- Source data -
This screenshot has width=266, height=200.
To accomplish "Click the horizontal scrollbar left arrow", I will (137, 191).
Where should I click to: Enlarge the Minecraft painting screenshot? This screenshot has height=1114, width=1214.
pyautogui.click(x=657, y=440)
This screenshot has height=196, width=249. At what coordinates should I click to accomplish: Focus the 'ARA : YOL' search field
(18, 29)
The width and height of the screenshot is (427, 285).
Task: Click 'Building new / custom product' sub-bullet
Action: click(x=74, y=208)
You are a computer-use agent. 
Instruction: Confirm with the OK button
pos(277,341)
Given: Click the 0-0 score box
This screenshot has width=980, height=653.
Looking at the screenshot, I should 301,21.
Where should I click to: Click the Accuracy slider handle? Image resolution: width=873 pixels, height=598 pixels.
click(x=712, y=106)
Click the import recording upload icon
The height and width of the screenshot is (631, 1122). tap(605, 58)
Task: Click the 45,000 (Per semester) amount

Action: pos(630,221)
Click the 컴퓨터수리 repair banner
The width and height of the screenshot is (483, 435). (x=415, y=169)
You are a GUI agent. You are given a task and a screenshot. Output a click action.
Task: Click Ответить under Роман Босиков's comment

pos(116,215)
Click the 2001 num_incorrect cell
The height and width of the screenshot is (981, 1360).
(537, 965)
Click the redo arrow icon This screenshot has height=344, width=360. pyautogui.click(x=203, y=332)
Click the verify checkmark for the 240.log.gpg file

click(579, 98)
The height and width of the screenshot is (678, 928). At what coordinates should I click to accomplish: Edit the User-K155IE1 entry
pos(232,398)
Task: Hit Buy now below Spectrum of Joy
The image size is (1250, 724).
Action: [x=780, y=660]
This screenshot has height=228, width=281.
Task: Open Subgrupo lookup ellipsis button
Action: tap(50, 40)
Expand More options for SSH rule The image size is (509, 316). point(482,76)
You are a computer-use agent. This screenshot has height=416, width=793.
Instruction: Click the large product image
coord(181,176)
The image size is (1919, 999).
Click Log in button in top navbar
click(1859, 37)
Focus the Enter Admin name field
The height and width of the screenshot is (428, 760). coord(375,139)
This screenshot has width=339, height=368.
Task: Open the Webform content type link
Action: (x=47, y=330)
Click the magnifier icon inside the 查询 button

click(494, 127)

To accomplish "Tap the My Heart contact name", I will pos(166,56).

- What to produce -
Can you turn the rows above into a JSON list of strings, with one string per line and blank lines left out?

- Answer to the exercise -
[
  "This screenshot has width=266, height=200.",
  "To accomplish \"Click the horizontal scrollbar left arrow\", I will (137, 191).",
  "Where should I click to: Enlarge the Minecraft painting screenshot? This screenshot has height=1114, width=1214.",
  "pyautogui.click(x=657, y=440)",
  "This screenshot has height=196, width=249. At what coordinates should I click to accomplish: Focus the 'ARA : YOL' search field",
  "(18, 29)",
  "The width and height of the screenshot is (427, 285).",
  "Task: Click 'Building new / custom product' sub-bullet",
  "Action: click(x=74, y=208)",
  "You are a computer-use agent. ",
  "Instruction: Confirm with the OK button",
  "pos(277,341)",
  "Given: Click the 0-0 score box",
  "This screenshot has width=980, height=653.",
  "Looking at the screenshot, I should 301,21.",
  "Where should I click to: Click the Accuracy slider handle? Image resolution: width=873 pixels, height=598 pixels.",
  "click(x=712, y=106)",
  "Click the import recording upload icon",
  "The height and width of the screenshot is (631, 1122). tap(605, 58)",
  "Task: Click the 45,000 (Per semester) amount",
  "Action: pos(630,221)",
  "Click the 컴퓨터수리 repair banner",
  "The width and height of the screenshot is (483, 435). (x=415, y=169)",
  "You are a GUI agent. You are given a task and a screenshot. Output a click action.",
  "Task: Click Ответить under Роман Босиков's comment",
  "pos(116,215)",
  "Click the 2001 num_incorrect cell",
  "The height and width of the screenshot is (981, 1360).",
  "(537, 965)",
  "Click the redo arrow icon This screenshot has height=344, width=360. pyautogui.click(x=203, y=332)",
  "Click the verify checkmark for the 240.log.gpg file",
  "click(579, 98)",
  "The height and width of the screenshot is (678, 928). At what coordinates should I click to accomplish: Edit the User-K155IE1 entry",
  "pos(232,398)",
  "Task: Hit Buy now below Spectrum of Joy",
  "The image size is (1250, 724).",
  "Action: [x=780, y=660]",
  "This screenshot has height=228, width=281.",
  "Task: Open Subgrupo lookup ellipsis button",
  "Action: tap(50, 40)",
  "Expand More options for SSH rule The image size is (509, 316). point(482,76)",
  "You are a computer-use agent. This screenshot has height=416, width=793.",
  "Instruction: Click the large product image",
  "coord(181,176)",
  "The image size is (1919, 999).",
  "Click Log in button in top navbar",
  "click(1859, 37)",
  "Focus the Enter Admin name field",
  "The height and width of the screenshot is (428, 760). coord(375,139)",
  "This screenshot has width=339, height=368.",
  "Task: Open the Webform content type link",
  "Action: (x=47, y=330)",
  "Click the magnifier icon inside the 查询 button",
  "click(494, 127)",
  "To accomplish \"Tap the My Heart contact name\", I will pos(166,56)."
]